To summarize: DEL achieves SOTA results on three datasets / architectures (CIFAR-10 with ResNet-18, SVHN with ViT, and ImageNet-100 with ResNet-50), various forget sets (IID and non-IID variations), for two different unlearning metrics, against both localized and full-parameter unlearning methods. At the same time, DEL outperforms all previous localized unlearning methods in terms of utility metrics too, which indicates that our method preserves permissible knowledge (see e.g. Table 2, Figure 4). In addition, DEL is more robust to the parameter budget, outperforming the previous SOTA method SalUn across different budgets, and when paired with different unlearning algorithms (Figure 3 and Figure 2).

Based on this, we wonder if you would consider raising your score further. If not, what are the additional concerns or weaknesses of our work preventing you from doing so?

审稿意见
5

This work attempted to tackle the problem of localized unlearning by investigating it based on the memorization assumption and proposed DEL for some parameters with resetting and fine-tuning. The proposed method showed promising results on forgetting on a couple of benchmarks.

优点

  • I liked the initial idea of investigating localized unlearning based on memorization.
  • The proposed method was partially successful on some forgetting benchmarks.

缺点

  • The method is based on a lot of assumptions without much justification, but with intuition. Thus, it is very hard to see if the proposed method is indeed ok in terms of unlearning (while preserving the rest!).
  • It is very hard to see the core contribution clearly due to poor writing. It was very hard to read and follow.
  • Experiments look quite limited in terms of benchmarks (datasets, compared methods). I am afraid that the localized unlearning approach may hurt the preservation of remaining parts, but it is unclear if it is true.

问题

  • Please address the concerns in the weakness section.
评论

We would like to thank the reviewer for their time. We are frankly surprised and puzzled with this score and with the reviewer’s feedback. The reviewer makes a number of assertive statements which are factually incorrect. Please see our responses below. We would really appreciate hearing back from the reviewer on these.

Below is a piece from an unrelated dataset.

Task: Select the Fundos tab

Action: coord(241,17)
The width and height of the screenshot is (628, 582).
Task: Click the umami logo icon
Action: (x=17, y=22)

First, let us reiterate our contributions:

A) We perform the first, to the best of our knowledge, study of whether hypotheses for where memorization occurs in a network can give rise to improved localized unlearning algorithms, through informing which subset of parameters to modify during unlearning. This is the first attempt that we are aware of to bridge memorization localization methods with unlearning algorithms. Our analysis revealed previously-unknown trade-offs between different data-agnostic and data-dependent localization strategies on several metrics of interest (unlearning quality and utility metrics) and under different parameter budgets (Figure 2).

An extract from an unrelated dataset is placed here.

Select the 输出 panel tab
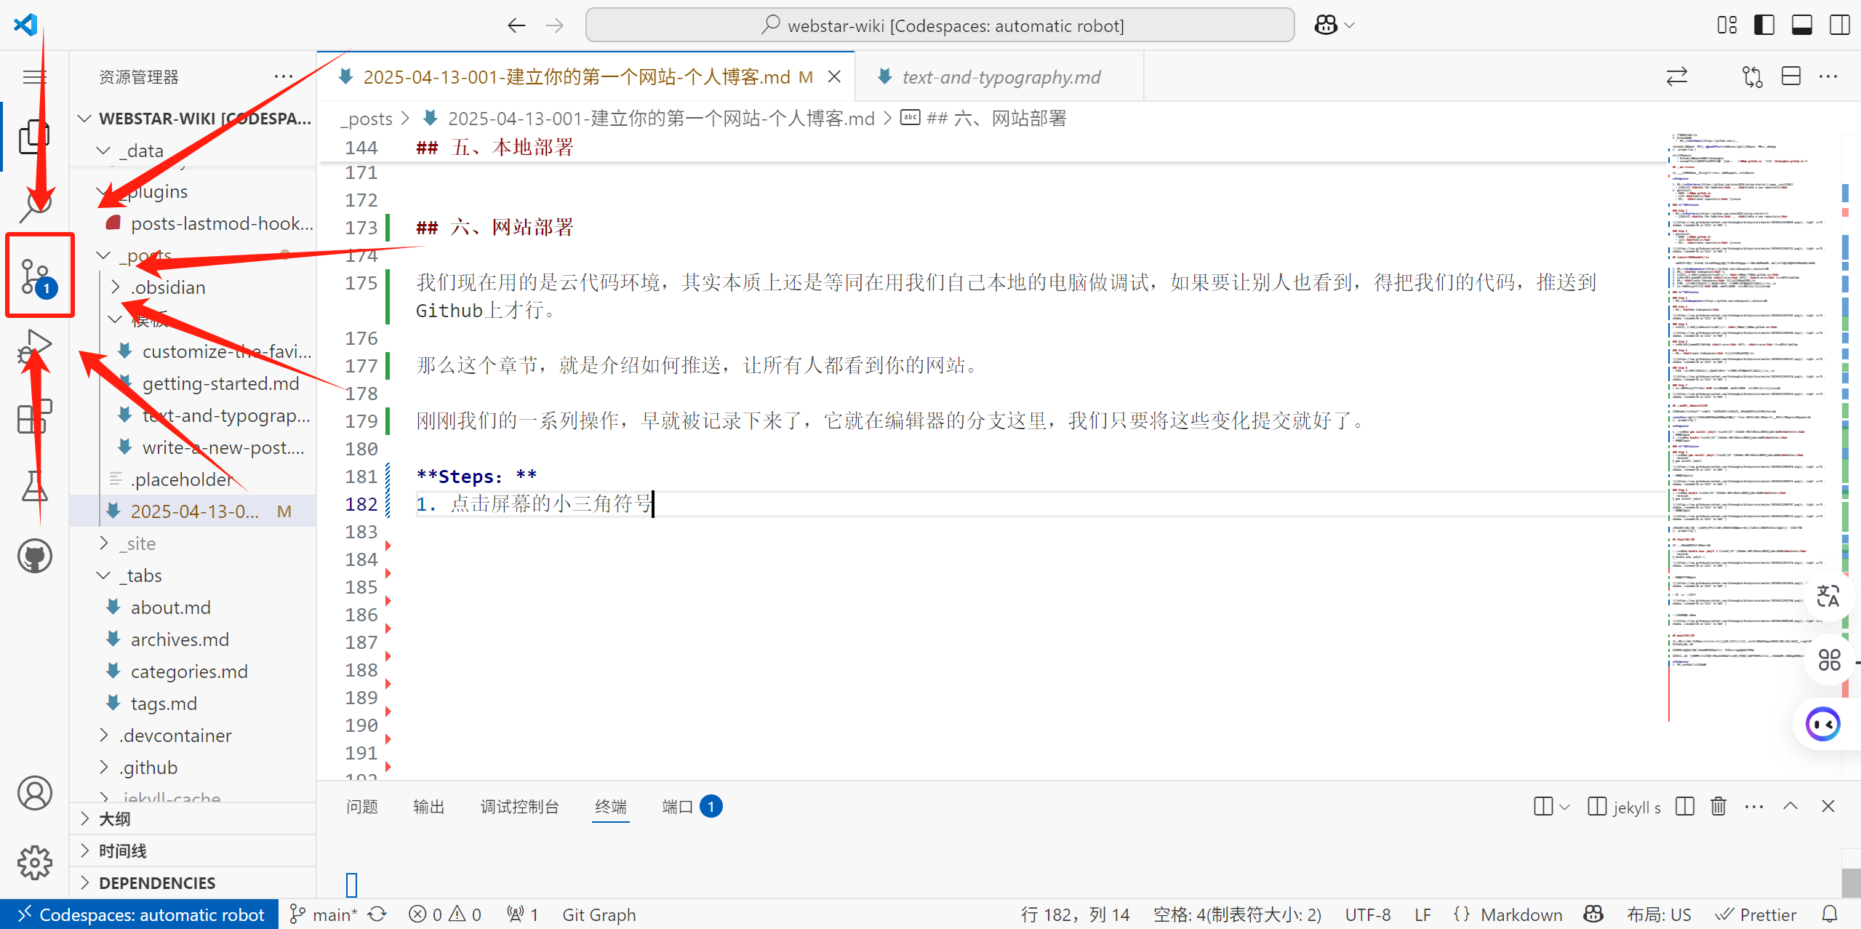 coord(428,806)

B) Building on those insights and on extensive empirical investigations, we propose a new localized unlearning method, DEL, that borrows the deemed-to-be most successful “ingredients” (criticality criterion, granularity of localization) from the memorization literature and ports them into a framework that yields an efficient and practical localization algorithm for unlearning.

C) Overall, we find that DEL achieves SOTA results on three datasets / architectures (CIFAR-10 with ResNet-18, SVHN with ViT and ImageNet-100 with ResNet-50), various forget sets (IID and non-IID variations of CIFAR-10), for two different unlearning metrics, against both localized and full-parameter unlearning methods. At the same time, DEL outperforms all previous localized unlearning methods in terms of utility metrics, too, which indicates that our method preserves permissible knowledge (see, e.g., Table 2, Figure 4). In addition, DEL is more robust to the parameter budget, outperforming the previous SOTA method SalUn across different budgets, and when paired with different unlearning algorithms (Figure 3 and Figure 2).

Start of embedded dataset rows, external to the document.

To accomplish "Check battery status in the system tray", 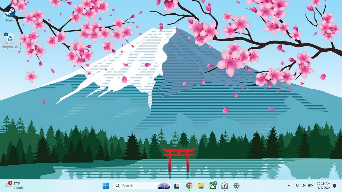I will point(310,185).
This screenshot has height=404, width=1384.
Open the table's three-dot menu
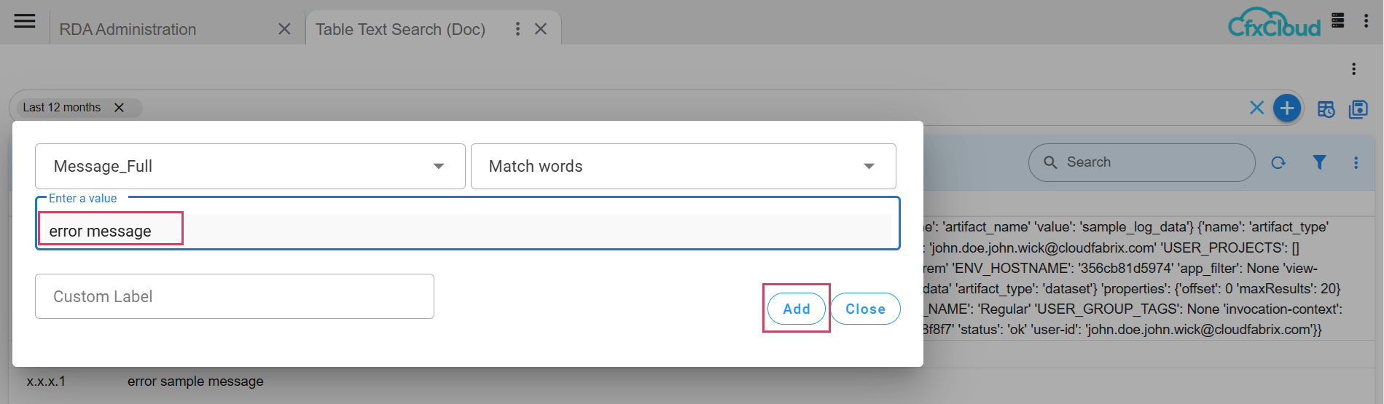(1356, 162)
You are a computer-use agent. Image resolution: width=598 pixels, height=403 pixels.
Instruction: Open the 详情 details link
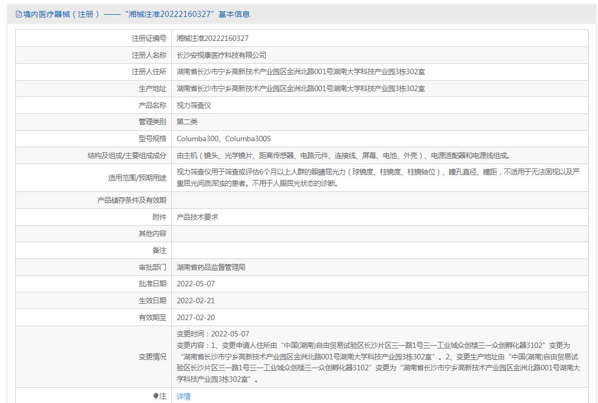184,396
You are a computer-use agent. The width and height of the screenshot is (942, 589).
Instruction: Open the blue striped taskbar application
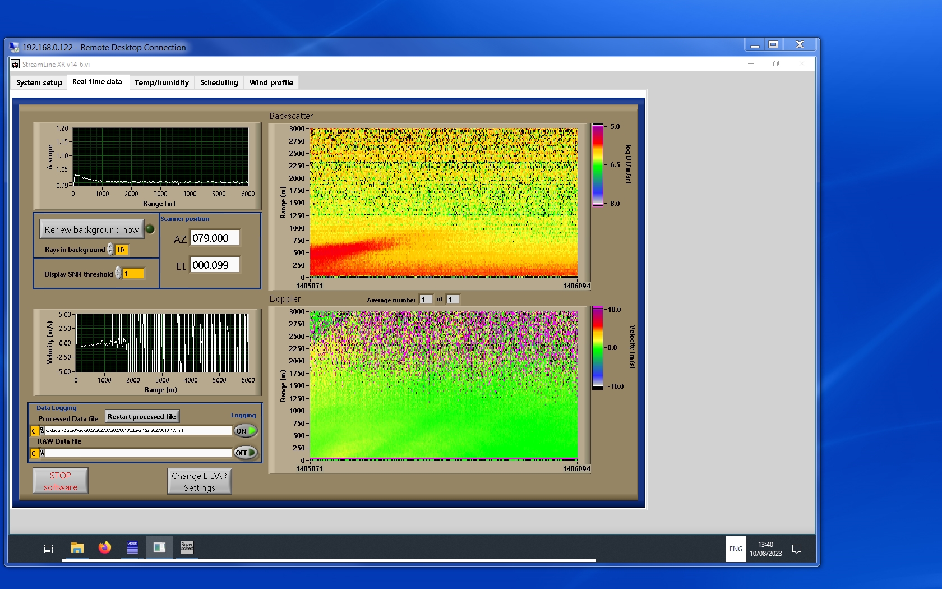(x=132, y=547)
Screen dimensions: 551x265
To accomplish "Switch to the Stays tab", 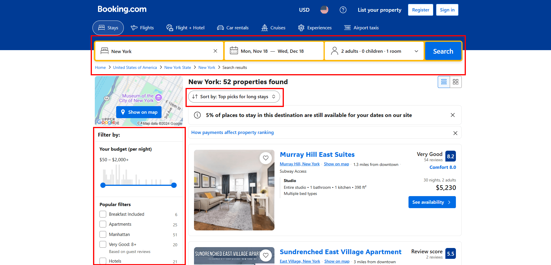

Overall, we view these contributions as a significant step forward in the development of localized unlearning methods, as well as growing our scientific understanding of behaviors and trade-offs of different memorization localization hypotheses for the purpose of unlearning.

Now, to address the reviewer’s comments specifically:

  • Response to W1.1: “based on a lot of assumptions without justification”. Our method does not make additional assumptions that we are aware of compared to prior work. What does the reviewer have in mind here? Further, it is not true that our method lacks justification. It is based on hypotheses that are investigated via extensive experiments (see Figure 2 and Table 1) – for instance, as reviewer EYNL put it, ”These insights serve as the foundation for their proposed method, DEL.”. We respectfully argue that empirical results of carefully-designed experiments do qualify as “justification” and that our method is well-grounded in our findings and insights.

  • Response to W1.2: “it is very hard to see if the proposed method is indeed ok in terms of unlearning (while preserving the rest!)”. We are puzzled by this comment. We have evaluated our method comprehensively on different forget sets, datasets, and architectures, and different metrics (two metrics for forgetting quality as well as utility metrics) against SOTA methods for both localized as well as full-parameter unlearning. We find that our method outperforms the previous SOTA across the board. This is evidence both that it is “ok in terms of unlearning” and that it “preserves the rest” (which is captured through the utility metrics).

  • Response to W2: “It is very hard to see the core contribution clearly due to poor writing. It was very hard to read and follow”. We are very surprised to see this comment. We put a lot of care into writing our paper and all other reviewers found it well written. Does the reviewer have any specific feedback or suggestions for how we should improve our writing?

评论
  • Response to W3.1: “Experiments look quite limited in terms of benchmarks (datasets, compared methods)”. During the rebuttal, we have added experiments using an additional dataset and architecture pair: ImageNet-100 with ResNet-50, described in detail in Section A.6 and Table 8 in the revised paper. This dataset and architecture are significantly larger than the previous ones we considered, and the image resolution is significantly larger compared to our previous experiments. We find that, consistent with our findings on CIFAR-10 and SVHN, DEL outperforms prior methods on all unlearning metrics, while also having better test accuracy compared to all prior localized unlearning approaches. We view these new SOTA results as an additional strong indication for the significance of our findings and the versatility of our method across datasets and architectures. Please refer to the common response for an overview of our results, showing SOTA behavior across the board. Regarding “compared methods”, we have compared against all the SOTA methods we are aware of, and during the rebuttal we additionally added a comparison to the contemporaneous work of Foster et al. (SSD) as well as the influence unlearning method of Izzo et al. (IU) . Please refer to the updated Table 2 and Table 8 in the revised paper. We find that DEL outperforms all prior methods.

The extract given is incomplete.